• **ACTIVITIES**:
1. In the mRNA formulation text below, rewrite the paragraph beginning "The poor stability of mRNA liquid formulations" as a short bulleted list that keeps its main facts.
2. Decide whether each statement agrees with the mRNA formulation text below. Answer yes or no for each, and quote the deciding words from the text.
(a) ENO Bio's lyophilization technology improves thermal stability only for LNP-delivered mRNA formulations.
(b) Pfizer's BNT162b2 vaccine remains stable at room temperature for 2 hours after thawing.
(c) ENO Bio's post-mixing encapsulation process allows co-encapsulated liquid formulations of mRNA/siRNA mixtures.

Leveraging both commercially available conventional LNP delivery systems and proprietary platforms (including novel LNPs and ligand-mediated systems), ENO Bio has developed corresponding liquid formulation technologies for each. By incorporating a post-mixing encapsulation process, the company enables high-quality production of co-encapsulated liquid formulations for multiple mRNA sequences, as well as mRNA/sgRNA or mRNA/siRNA mixtures. This capability meets essential development and clinical trial needs for mRNA products targeting seasonal or emerging disease prevention and personalized therapies.
Addressing the inherent thermal instability of mRNA liquid formulations, ENO Bio has pioneered a global breakthrough with its mRNA lyophilization technology. This innovation significantly enhances the thermal stability of various LNP- and non-LNP-delivered mRNA formulations. The technology has been successfully applied to the high-quality production of co-encapsulated lyophilized products, including those with multiple mRNA sequences or mRNA/sgRNA/siRNA mixtures. This advancement better supports clients in developing and commercializing mRNA products suited for broader, more universal application scenarios.
The poor stability of mRNA liquid formulations presents a major challenge in mRNA drug development, significantly limiting the distribution and quality standards of mRNA products. For instance, Moderna's mRNA-1345 vaccine requires storage at -20°C, with mRNA integrity declining to 50% after 18 months. Similarly, Pfizer's BNT162b2 vaccine must be stored between -80°C and -60°C and remains stable at room temperature for only 2 hours after thawing. These stringent storage conditions and limited stability restrict the clinical accessibility of mRNA-based medicines.

• **SUPPLIED MATERIAL**:
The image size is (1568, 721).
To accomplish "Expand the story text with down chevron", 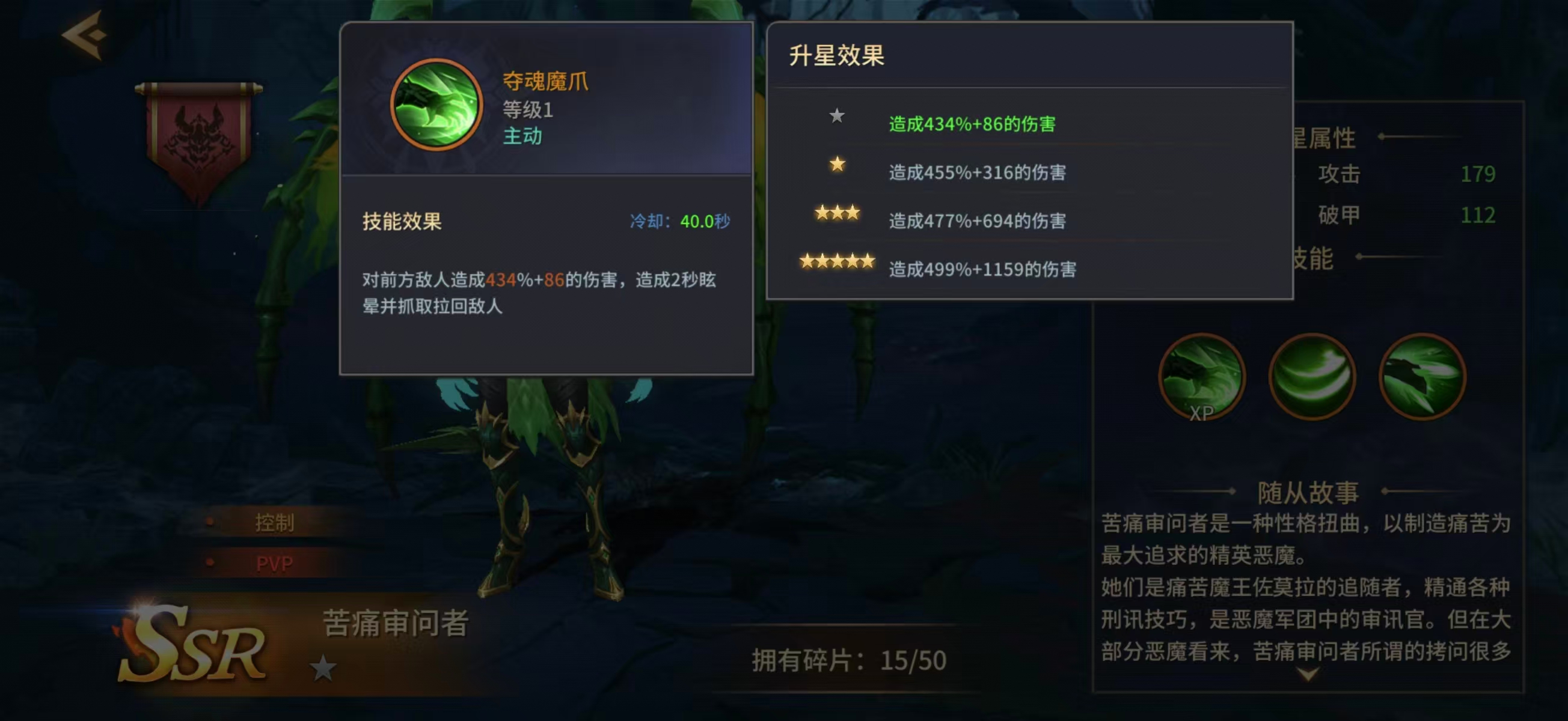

• **YOUR RESPONSES**:
1.
- The poor stability of mRNA liquid formulations is a major challenge in mRNA drug development. It limits the distribution and quality standards of mRNA products.
- Moderna's mRNA-1345 vaccine must be stored at -20°C. Its mRNA integrity falls to 50% after 18 months.
- Pfizer's BNT162b2 vaccine must be stored between -80°C and -60°C. It stays stable at room temperature for only 2 hours after thawing.
- These strict storage conditions and the limited stability restrict clinical access to mRNA-based medicines.

2.
(a) No: "significantly enhances the thermal stability of various LNP- and non-LNP-delivered mRNA formulations"
(b) Yes: "remains stable at room temperature for only 2 hours after thawing"
(c) Yes: "enables high-quality production of co-encapsulated liquid formulations for multiple mRNA sequences, as well as mRNA/sgRNA or mRNA/siRNA mixtures"